Enfin, c'est dit. Le déficit du prochain budget fédéral dépassera « très probablement » les 10 milliards de dollars annoncés en campagne, a reconnu le premier ministre Justin Trudeau en rencontre éditoriale à La Presse. Il a plus que jamais intérêt à ce que sa stratégie d'investissement génère la croissance escomptée.

« On commence à s'approcher d'emblée, avec notre situation fiscale actuelle, d'un déficit qui s'approche de 10 milliards. Donc c'est sûr qu'on va ajouter à ce déficit-là. Donc oui, on va dépasser le 10 milliards », a indiqué M. Trudeau.
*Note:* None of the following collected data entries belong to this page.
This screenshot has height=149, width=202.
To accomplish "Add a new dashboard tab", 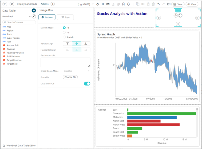I will coord(53,4).
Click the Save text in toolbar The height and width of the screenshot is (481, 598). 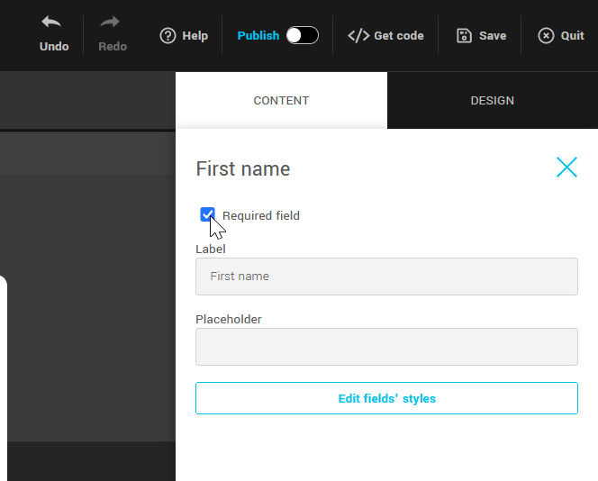coord(493,36)

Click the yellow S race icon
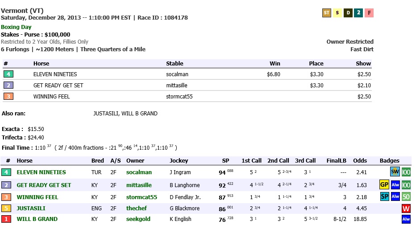337,13
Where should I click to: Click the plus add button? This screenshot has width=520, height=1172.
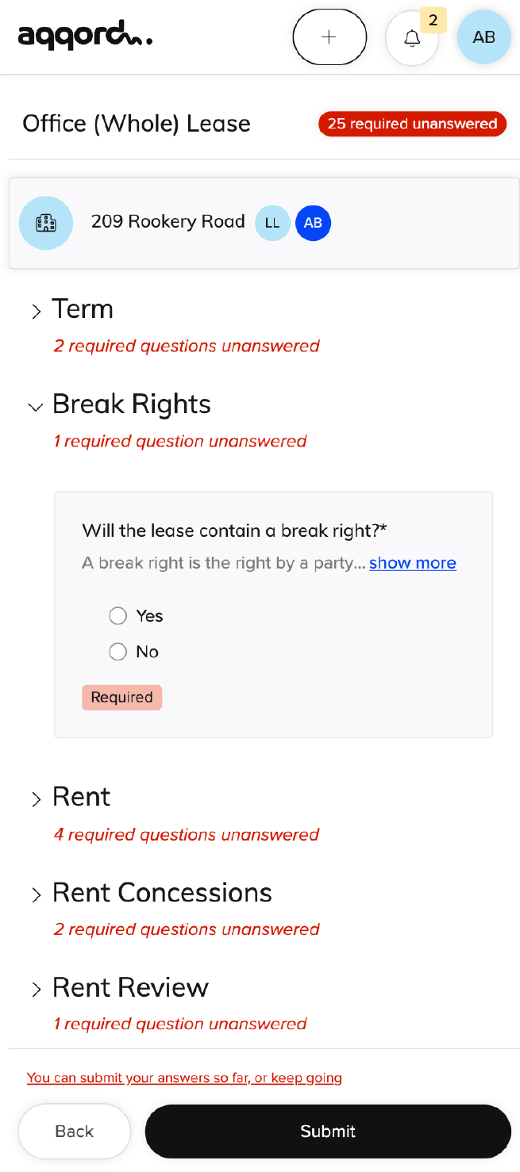pyautogui.click(x=329, y=36)
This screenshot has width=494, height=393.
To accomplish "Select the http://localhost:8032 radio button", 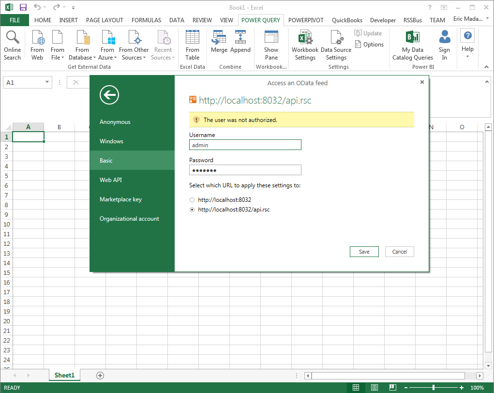I will coord(192,199).
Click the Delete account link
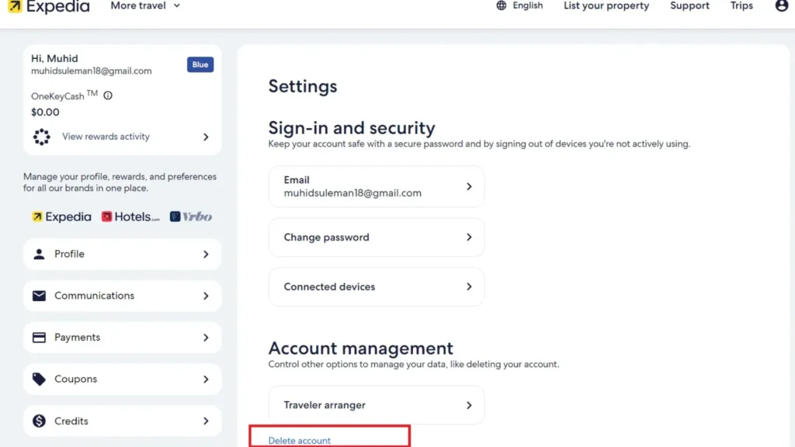The height and width of the screenshot is (447, 795). point(301,440)
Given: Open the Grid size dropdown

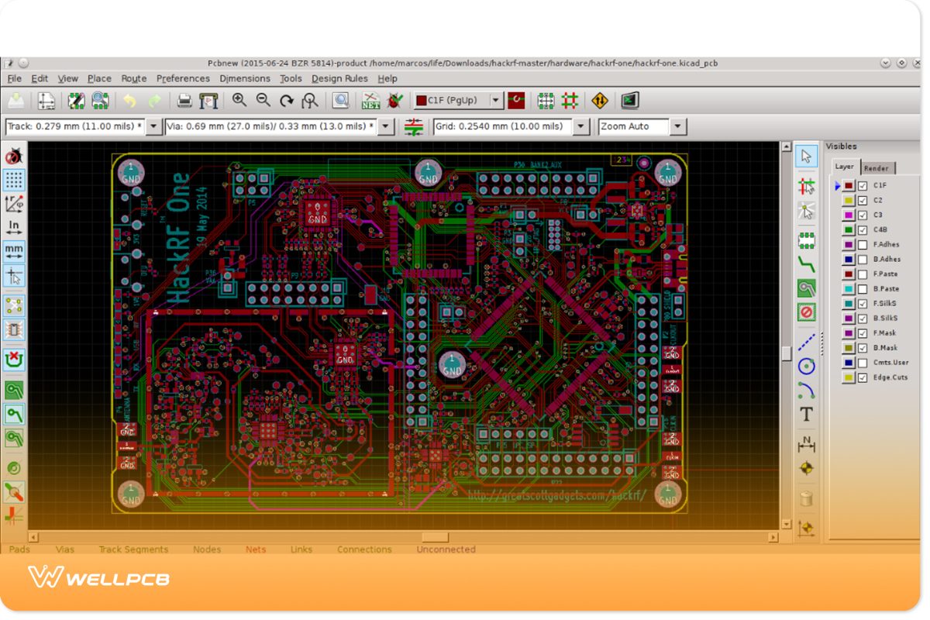Looking at the screenshot, I should [580, 126].
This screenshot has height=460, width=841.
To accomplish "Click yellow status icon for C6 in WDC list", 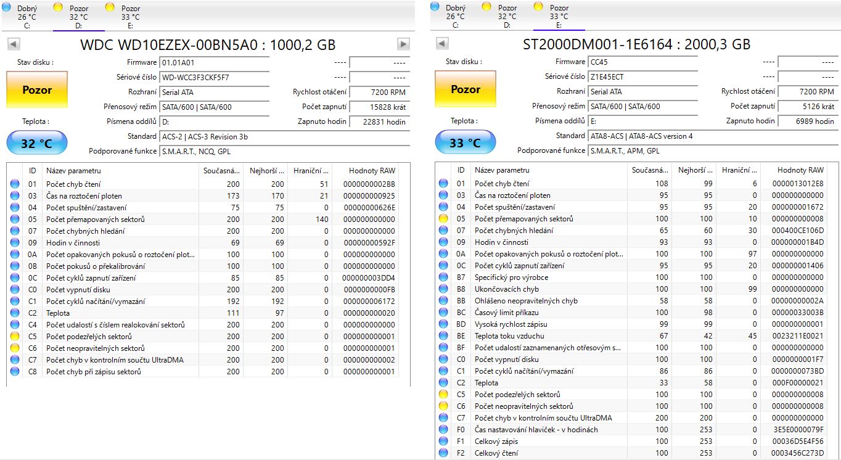I will 14,348.
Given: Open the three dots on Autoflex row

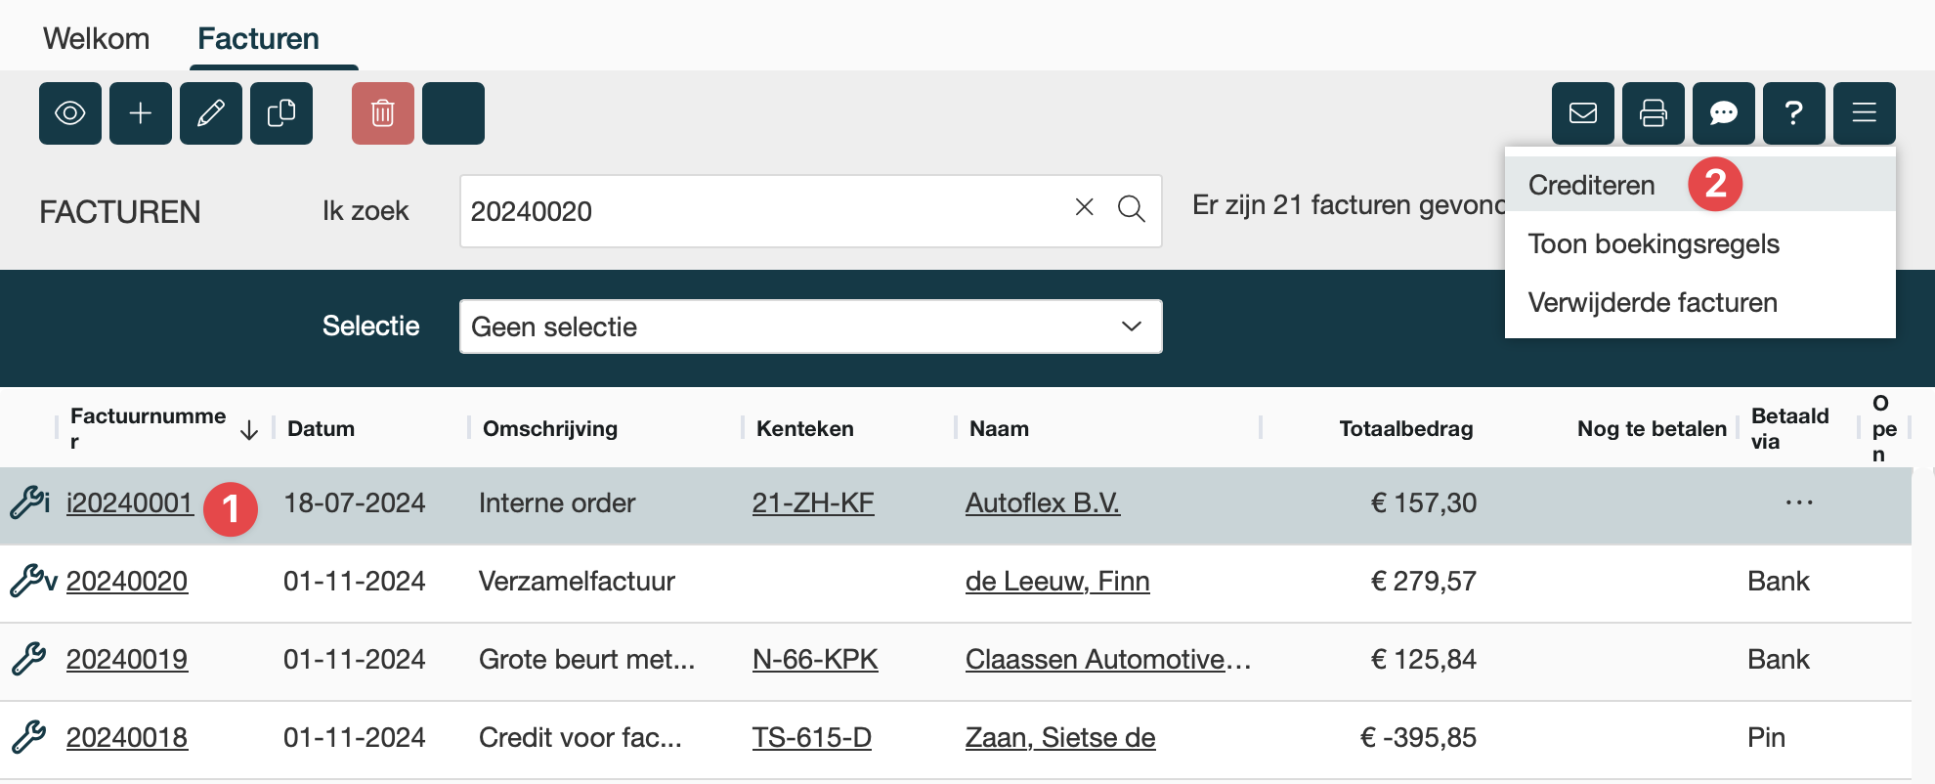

À la question qui suit naturellement (combien ?), par contre, la porte ne s'est même pas entreouverte. Vous le verrez dans le budget, nous a-t-on répondu en substance.

Il ne faudra donc pas s'étonner de voir les supputations fuser de toutes parts d'ici là. La Banque Nationale Marchés financiers a avancé le chiffre de 90 milliards sur quatre ans, hier. D'autres suivront.

Le montant, bien sûr, n'est pas anodin. Nous l'avons déjà mentionné : même si la population a plutôt bien accepté le principe d'un déficit, cet élastique-là n'est pas extensible à l'infini.

Toutefois, au-delà du chiffre inscrit au prochain budget, c'est la crédibilité du plan annoncé pour le justifier qui sera déterminante.

On en connaît les grandes lignes (réductions d'impôt ciblant la classe moyenne, nouvelle Allocation canadienne aux enfants, investissements majeurs en infrastructures), mais, hormis la première mesure, tout reste à préciser.

La logique se défend. L'argent transféré aux familles de la classe moyenne a de bonnes chances d'être dépensé, ce qui est toujours bienvenu dans une économie reposant à près de 55 % sur la consommation des ménages. Les investissements publics en infrastructures donnent du travail et font rouler l'économie.

Le résultat sera cependant tributaire de plusieurs facteurs. Sur la façon dont les contribuables de la classe moyenne utiliseront leur nouvelle marge de manoeuvre, le gouvernement n'a pas de contrôle. Mais il sera entièrement responsable de ses choix en matière d'infrastructures. Il faut miser sur des projets valables à long terme, et en inclure qui soient prêts à démarrer rapidement.

Le premier ministre, heureusement, semble en être conscient, comme en témoigne son intention d'investir dans les transports collectifs et la réfection d'infrastructures existantes. Reste à voir comment tout cela se déploiera sur le terrain.

Le gouvernement joue son va-tout économique en misant sur un déficit plus important que prévu. Nous avons tous intérêt à ce que ça rapporte, car à part la faiblesse du huard qui nous amène des touristes et redonne un peu d'élan à nos exportations, on ne perçoit aucune étincelle susceptible de raviver la croissance.